EXERCISE DESCRIPTION ->
Return each line of the material that contains the string "Task". Case counts.

SUPPLIED MATERIAL ->
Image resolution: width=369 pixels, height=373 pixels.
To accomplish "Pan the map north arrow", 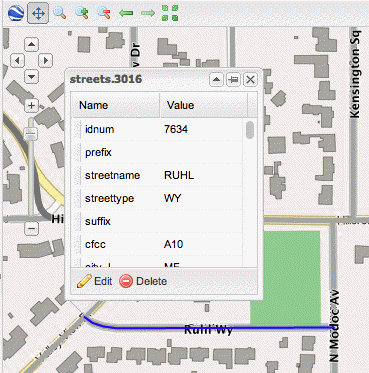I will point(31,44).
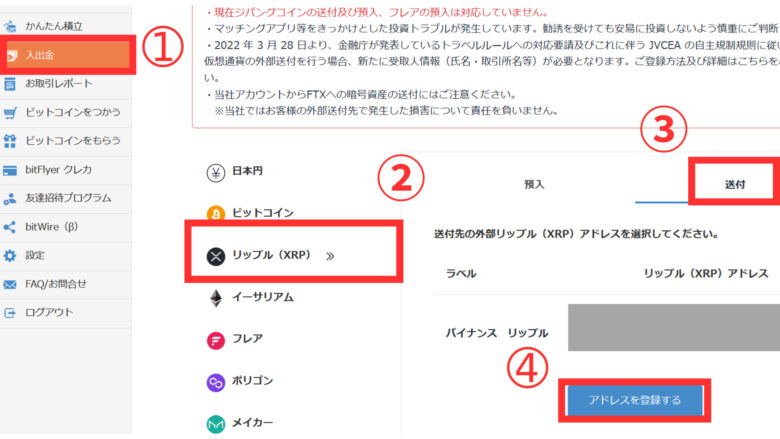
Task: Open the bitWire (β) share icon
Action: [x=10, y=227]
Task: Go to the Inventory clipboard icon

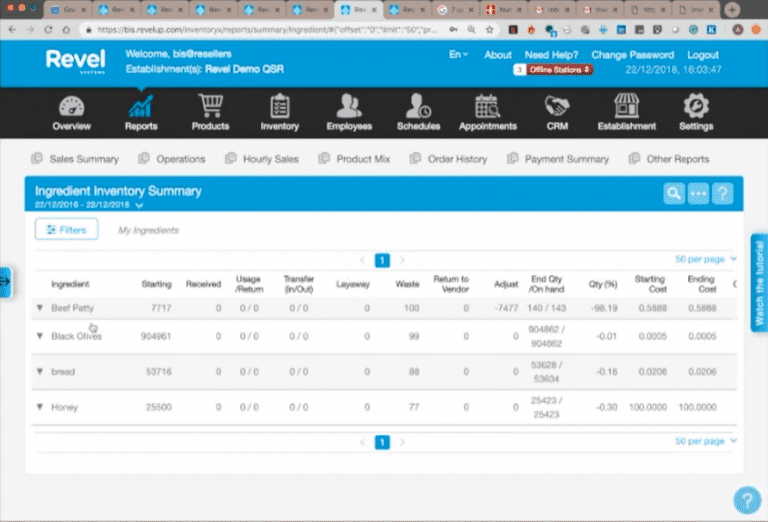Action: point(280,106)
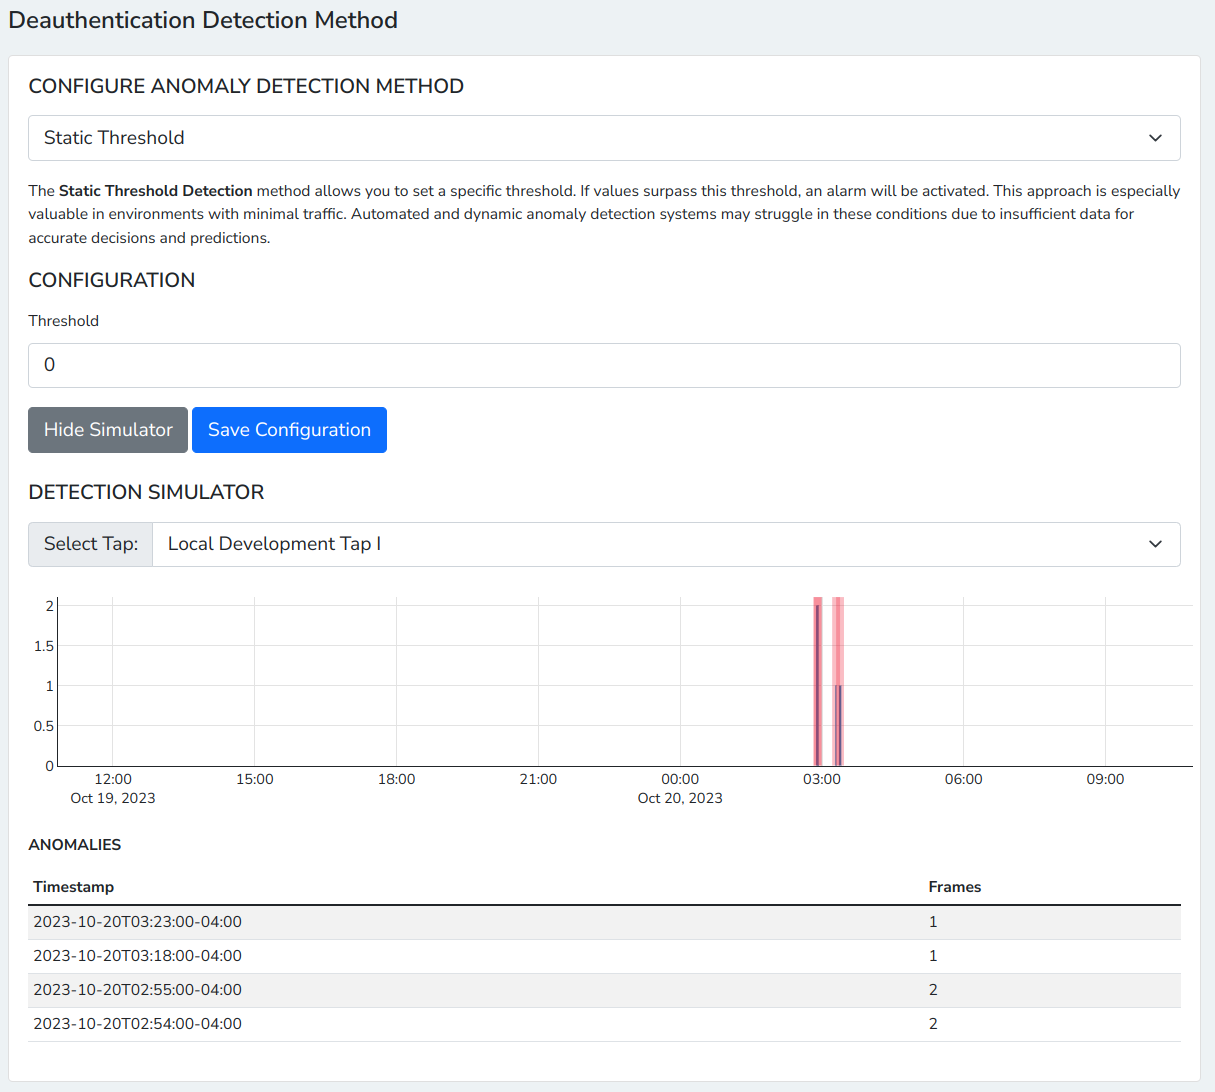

SOLUTION FOR THIS EXERCISE ->
Task: Open the bitWire (β) share icon
Task: Go to the Inventory clipboard icon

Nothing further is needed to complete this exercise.